• Material to process:
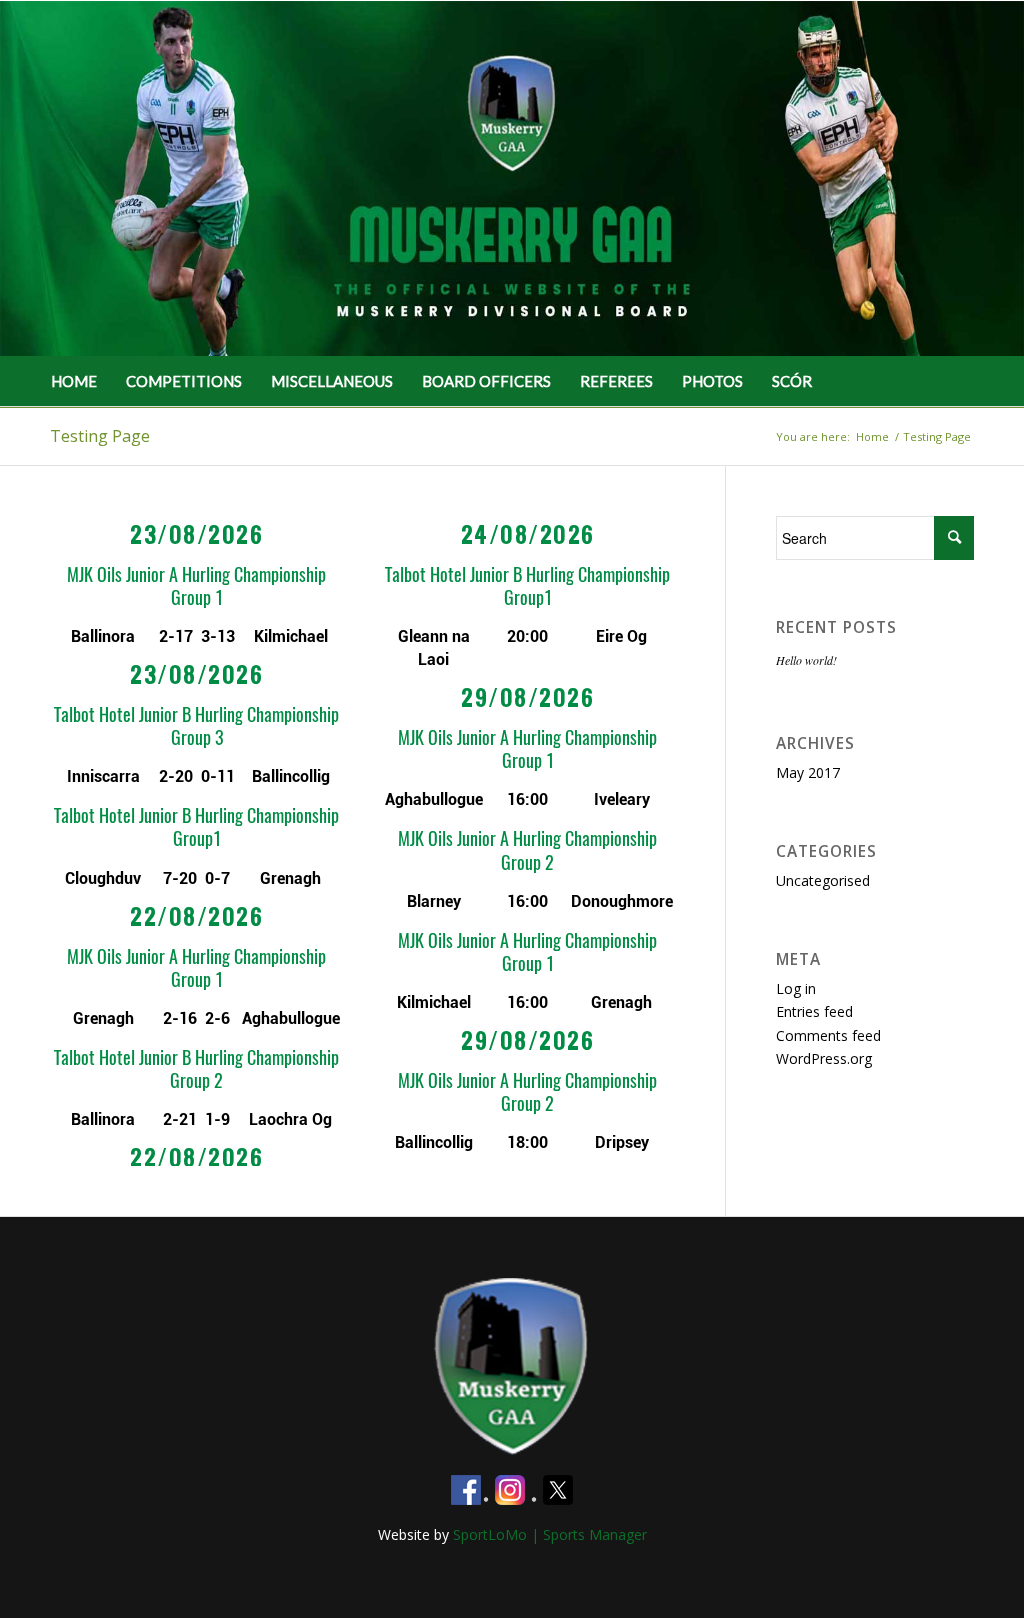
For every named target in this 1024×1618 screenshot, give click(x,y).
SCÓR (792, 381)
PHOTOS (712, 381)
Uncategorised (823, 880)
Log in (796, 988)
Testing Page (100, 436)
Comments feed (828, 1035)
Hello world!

• Exercise aim:
Every entry must be transcribed exactly. Pictures do not belong in the copy.

• Your response:
For every named target in this 1024×1618 screenshot, give click(x,y).
SCÓR (792, 381)
PHOTOS (712, 381)
Uncategorised (823, 880)
Log in (796, 988)
Testing Page (100, 436)
Comments feed (828, 1035)
Hello world!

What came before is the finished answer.